= JOBS =
(a) List the numbers of years that the marriage post says some couples wait without tying the knot.
(b) Quote the stretch of the marriage post from "The news of" through "tying the knot.".

= SELECTED EXTRACT =

The news of our marriage is shocking—there’s now way to deny that. We’ve known each other for less than a year, lived together for less than six months. Meanwhile, some couples wait three, six, seven, ten years and end up not tying the knot.
I imagine a lot of my friends saying: How can you guys be so daring, so brazen, so carefree? Don’t you know the implication of your action this time?? This is not a game you’re playing. It has consequences!!
Some of them expressed all their disbelief (and awe) in one word expletive. Some were convinced I was pulling a hood over everyone’s head. Some screamed. One sarcastically (or maybe not) commented: Haha… now you don’t have to worry about visa.
Of course, coincidentally this someone also happens to be the one who used his commitment-phobia excuse to screw me and then dump me.
Does he think I’m doing this just for the convenience of a green card? Does he think I’m merely using Andrew? Whatever. I don’t give much hoot about that toot anymore anyway. But, I’m pretty sure he’s not the only who’s thinking along that line. He just happens to be pretty insensitive and doesn’t see anything wrong with that comment.

= EXTRACTED INFORMATION =
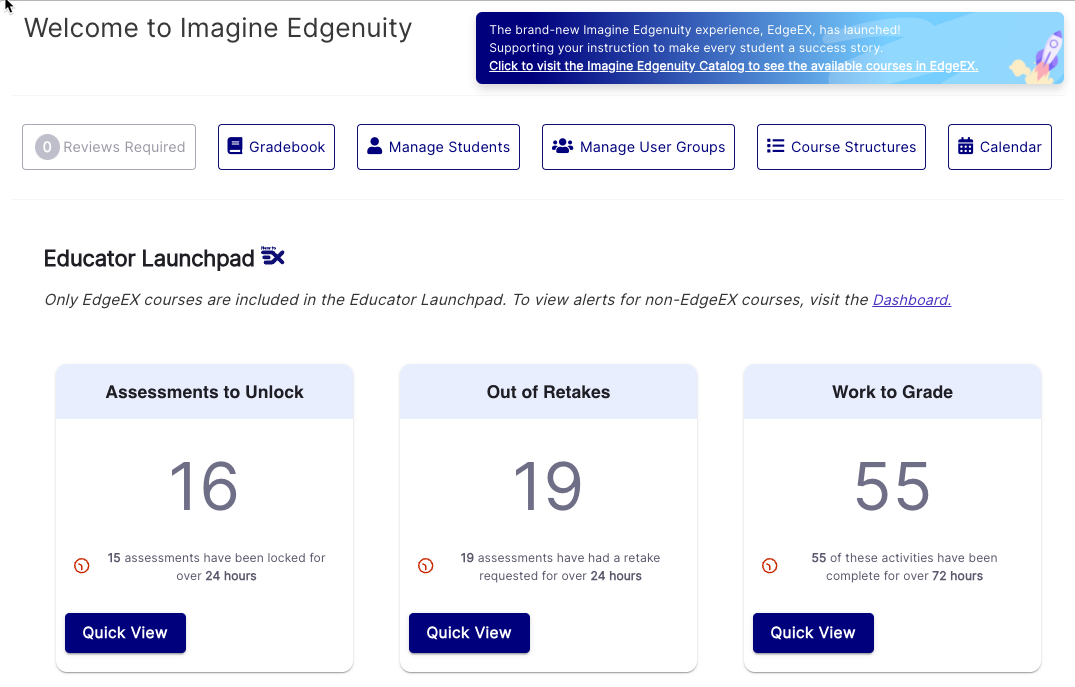Open the Gradebook button
Viewport: 1075px width, 687px height.
tap(276, 147)
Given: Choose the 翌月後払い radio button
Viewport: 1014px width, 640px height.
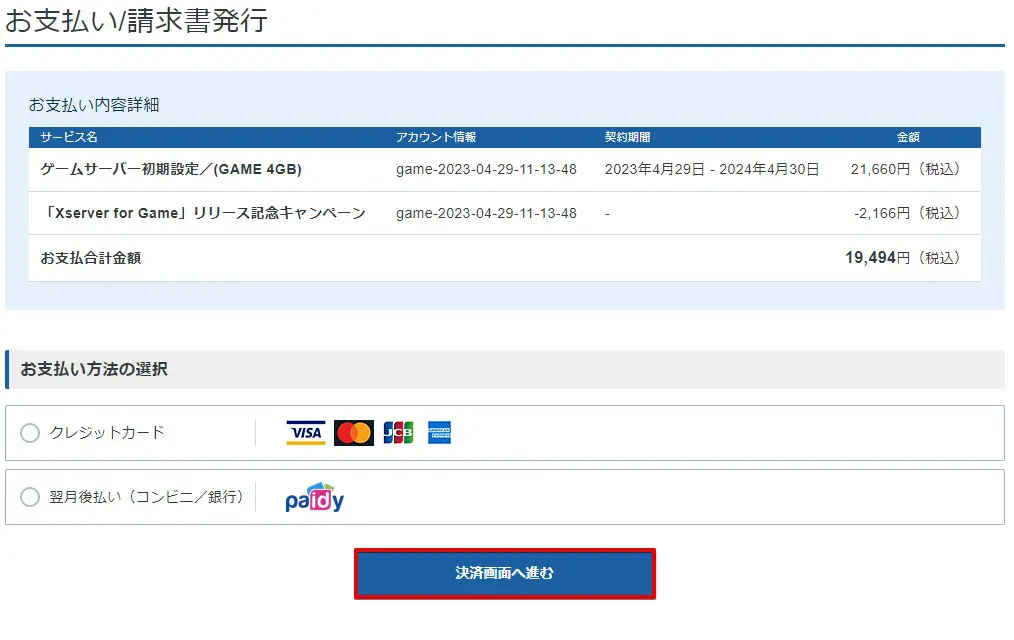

= ANSWERS FOR THE EXERCISE =
(a) Three, six, seven, and ten years.

(b)
The news of our marriage is shocking—there’s now way to deny that. We’ve known each other for less than a year, lived together for less than six months. Meanwhile, some couples wait three, six, seven, ten years and end up not tying the knot.